Dataset items:
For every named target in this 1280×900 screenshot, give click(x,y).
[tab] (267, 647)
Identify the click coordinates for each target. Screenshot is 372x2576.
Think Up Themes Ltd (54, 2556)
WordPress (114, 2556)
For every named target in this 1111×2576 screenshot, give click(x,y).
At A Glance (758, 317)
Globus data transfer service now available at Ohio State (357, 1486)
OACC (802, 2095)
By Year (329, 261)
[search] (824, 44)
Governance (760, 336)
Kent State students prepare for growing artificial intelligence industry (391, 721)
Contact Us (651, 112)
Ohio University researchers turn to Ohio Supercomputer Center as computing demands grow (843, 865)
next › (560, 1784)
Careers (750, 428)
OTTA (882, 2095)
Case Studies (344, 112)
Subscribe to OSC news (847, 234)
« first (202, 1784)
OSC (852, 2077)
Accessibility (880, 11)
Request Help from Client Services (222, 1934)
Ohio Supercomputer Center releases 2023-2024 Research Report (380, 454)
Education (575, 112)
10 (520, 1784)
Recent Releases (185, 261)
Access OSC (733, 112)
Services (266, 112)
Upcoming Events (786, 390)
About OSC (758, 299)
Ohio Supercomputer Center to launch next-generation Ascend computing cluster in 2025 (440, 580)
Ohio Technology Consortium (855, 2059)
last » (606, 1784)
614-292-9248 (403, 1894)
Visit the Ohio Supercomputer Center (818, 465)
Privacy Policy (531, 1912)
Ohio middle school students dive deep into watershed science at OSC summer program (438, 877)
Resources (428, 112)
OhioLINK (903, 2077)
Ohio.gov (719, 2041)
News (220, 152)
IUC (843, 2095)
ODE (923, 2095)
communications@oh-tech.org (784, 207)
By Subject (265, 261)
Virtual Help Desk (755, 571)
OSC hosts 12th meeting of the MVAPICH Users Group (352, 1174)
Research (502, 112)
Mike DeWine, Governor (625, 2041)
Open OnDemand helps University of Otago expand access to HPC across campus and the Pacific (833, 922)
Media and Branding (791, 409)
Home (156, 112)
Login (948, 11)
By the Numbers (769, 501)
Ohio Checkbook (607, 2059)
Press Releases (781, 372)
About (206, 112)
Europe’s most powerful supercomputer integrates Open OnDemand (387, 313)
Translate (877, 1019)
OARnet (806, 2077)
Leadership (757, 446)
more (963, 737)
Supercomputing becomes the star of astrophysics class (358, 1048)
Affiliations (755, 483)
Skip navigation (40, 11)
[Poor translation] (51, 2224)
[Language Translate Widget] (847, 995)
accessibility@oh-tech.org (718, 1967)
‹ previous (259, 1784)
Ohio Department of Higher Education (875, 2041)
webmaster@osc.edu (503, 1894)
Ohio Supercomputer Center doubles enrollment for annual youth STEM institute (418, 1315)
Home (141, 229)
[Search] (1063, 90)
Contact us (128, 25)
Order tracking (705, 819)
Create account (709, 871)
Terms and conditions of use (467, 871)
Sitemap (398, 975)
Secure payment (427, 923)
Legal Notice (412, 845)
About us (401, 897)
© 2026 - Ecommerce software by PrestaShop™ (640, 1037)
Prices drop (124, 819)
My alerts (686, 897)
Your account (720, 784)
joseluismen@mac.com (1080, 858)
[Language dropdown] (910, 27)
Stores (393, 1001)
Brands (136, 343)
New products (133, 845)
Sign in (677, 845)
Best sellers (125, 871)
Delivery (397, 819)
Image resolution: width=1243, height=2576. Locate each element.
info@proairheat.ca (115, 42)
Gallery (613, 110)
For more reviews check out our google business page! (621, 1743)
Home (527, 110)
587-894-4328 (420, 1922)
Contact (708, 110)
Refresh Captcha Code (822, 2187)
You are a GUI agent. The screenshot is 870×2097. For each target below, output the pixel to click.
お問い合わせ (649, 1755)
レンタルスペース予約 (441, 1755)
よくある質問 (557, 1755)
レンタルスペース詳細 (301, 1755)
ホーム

* [GIVEN EXERCISE]
Throughout the records, switch "click(x,y)" to "tap(x,y)" and leave every other part of the lines unchanged.

* [FINISHED TASK]
For every named target in this 1280×900 screenshot, give tap(x,y).
[tab] (267, 647)
Identify the click coordinates for each target. Screenshot is 372x2576.
Think Up Themes Ltd (54, 2556)
WordPress (114, 2556)
For every named target in this 1111×2576 screenshot, give tap(x,y).
At A Glance (758, 317)
Globus data transfer service now available at Ohio State (357, 1486)
OACC (802, 2095)
By Year (329, 261)
[search] (824, 44)
Governance (760, 336)
Kent State students prepare for growing artificial intelligence industry (391, 721)
Contact Us (651, 112)
Ohio University researchers turn to Ohio Supercomputer Center as computing demands grow (843, 865)
next › (560, 1784)
Careers (750, 428)
OTTA (882, 2095)
Case Studies (344, 112)
Subscribe to OSC news (847, 234)
« first (202, 1784)
OSC (852, 2077)
Accessibility (880, 11)
Request Help from Client Services (222, 1934)
Ohio Supercomputer Center releases 2023-2024 Research Report (380, 454)
Education (575, 112)
10 (520, 1784)
Recent Releases (185, 261)
Access OSC (733, 112)
Services (266, 112)
Upcoming Events (786, 390)
About OSC (758, 299)
Ohio Supercomputer Center to launch next-generation Ascend computing cluster in 2025 (440, 580)
Ohio Technology Consortium (855, 2059)
last » (606, 1784)
614-292-9248 (403, 1894)
Visit the Ohio Supercomputer Center (818, 465)
Privacy Policy (531, 1912)
Ohio middle school students dive deep into watershed science at OSC summer program (438, 877)
Resources (428, 112)
OhioLINK (903, 2077)
Ohio.gov (719, 2041)
News (220, 152)
IUC (843, 2095)
ODE (923, 2095)
communications@oh-tech.org (784, 207)
By Subject (265, 261)
Virtual Help Desk (755, 571)
OSC hosts 12th meeting of the MVAPICH Users Group (352, 1174)
Research (502, 112)
Mike DeWine, Governor (625, 2041)
Open OnDemand helps University of Otago expand access to HPC across campus and the Pacific (833, 922)
Media and Branding (791, 409)
Home (156, 112)
Login (948, 11)
By the Numbers (769, 501)
Ohio Checkbook (607, 2059)
Press Releases (781, 372)
About (206, 112)
Europe’s most powerful supercomputer integrates Open OnDemand (387, 313)
Translate (877, 1019)
OARnet (806, 2077)
Leadership (757, 446)
more (963, 737)
Supercomputing becomes the star of astrophysics class (358, 1048)
Affiliations (755, 483)
Skip navigation (40, 11)
[Poor translation] (51, 2224)
[Language Translate Widget] (847, 995)
accessibility@oh-tech.org (718, 1967)
‹ previous (259, 1784)
Ohio Department of Higher Education (875, 2041)
webmaster@osc.edu (503, 1894)
Ohio Supercomputer Center doubles enrollment for annual youth STEM institute (418, 1315)
Home (141, 229)
[Search] (1063, 90)
Contact us (128, 25)
Order tracking (705, 819)
Create account (709, 871)
Terms and conditions of use (467, 871)
Sitemap (398, 975)
Secure payment (427, 923)
Legal Notice (412, 845)
About us (401, 897)
© 2026 - Ecommerce software by PrestaShop™ (640, 1037)
Prices drop (124, 819)
My alerts (686, 897)
Your account (720, 784)
joseluismen@mac.com (1080, 858)
[Language dropdown] (910, 27)
Stores (393, 1001)
Brands (136, 343)
New products (133, 845)
Sign in (677, 845)
Best sellers (125, 871)
Delivery (397, 819)
Image resolution: width=1243, height=2576. Locate each element.
info@proairheat.ca (115, 42)
Gallery (613, 110)
For more reviews check out our google business page! (621, 1743)
Home (527, 110)
587-894-4328 (420, 1922)
Contact (708, 110)
Refresh Captcha Code (822, 2187)
You are a GUI agent. The screenshot is 870×2097. For each target below, output the pixel to click.
お問い合わせ (649, 1755)
レンタルスペース予約 (441, 1755)
よくある質問 (557, 1755)
レンタルスペース詳細 (301, 1755)
ホーム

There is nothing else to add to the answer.